The headline features are flashy: AI that summarizes long email threads, answers questions about your inbox in natural language, and drafts replies in your voice.

But the feature that should have every nonprofit email marketer’s attention is AI Inbox: a new system that filters your supporters’ inboxes to show only “what matters most.”

What’s actually changing
AI Inbox acts like a personal briefing for Gmail users. The product is currently in testing and will roll out more broadly in the coming months.

It identifies “VIPs” based on who someone emails frequently, who’s in their contacts, and relationships the AI infers from message content. 

High-stakes items like bills due and appointment reminders rise to the top. 

One important caveat that may provide some relief: adoption isn’t guaranteed. 

According to a 2024 study from Sinch Mailjet, only about half of Gmail users currently use the tabbed inbox, so a significant chunk may ignore or disable AI Inbox entirely. 

For those who embrace it, the filtering will be real. But there’s a path forward.

Who should be worried (and who shouldn’t)
Not all email programs face the same risk here. 

If you’re sending emails that people actually signed up for and are engaging with, AI filtering is unlikely to stop that from happening. 

The senders who should be nervous? Those sending emails to people who never opted in to them, or contacts that are disengaging with content that isn’t resonating. 

Therefore, there’s a silver lining for strong programs. As Attentive’s deliverability team points out, AI systems reward quality and relevance over volume.

The noise you’ve been competing with lately is about to get filtered out, and AI Inbox could actually work in your favor.

How to prepare your program
The email programs best positioned for this shift are already doing the work that makes AI filtering less scary: building real relationships, not just bigger lists.

Prioritize engagement over volume. AI Inbox rewards senders who get replies and regular opens. 

That means your welcome series, your cultivation emails, and your non-ask touchpoints matter more than ever. 

Give people reasons to respond: surveys, quick questions, reply-worthy content.

Get into contacts.
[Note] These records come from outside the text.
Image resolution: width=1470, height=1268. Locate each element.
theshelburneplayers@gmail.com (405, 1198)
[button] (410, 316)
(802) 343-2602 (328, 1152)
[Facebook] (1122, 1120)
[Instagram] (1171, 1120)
If you’re not already, consider asking supporters directly to add you to their contacts during onboarding. 

It’s a small friction point, but it signals to Gmail that you belong in your recipient’s inner circle.

Double down on sender reputation. List hygiene isn’t just about deliverability anymore; it’s also about signaling to AI systems that your emails are wanted. Suppress inactive contacts. 

Segment by engagement. An Equimundo case study I featured last year showed that a 50% smaller list can drive 31% more clicks when you’re reaching the right people.

Test your subject lines and preview text for clarity, not just cleverness. If AI is summarizing your emails before anyone reads them, the message needs to be unmistakable. 

Mission-first framing beats gimmicks.

The bottom line
Google’s AI inbox is designed to help users manage email overload, and fundraising emails can be part of that.

The playbook here isn’t new: clean your list, earn replies, and give people reasons to open. 

AI filtering just raises the stakes on the good work you should already be doing.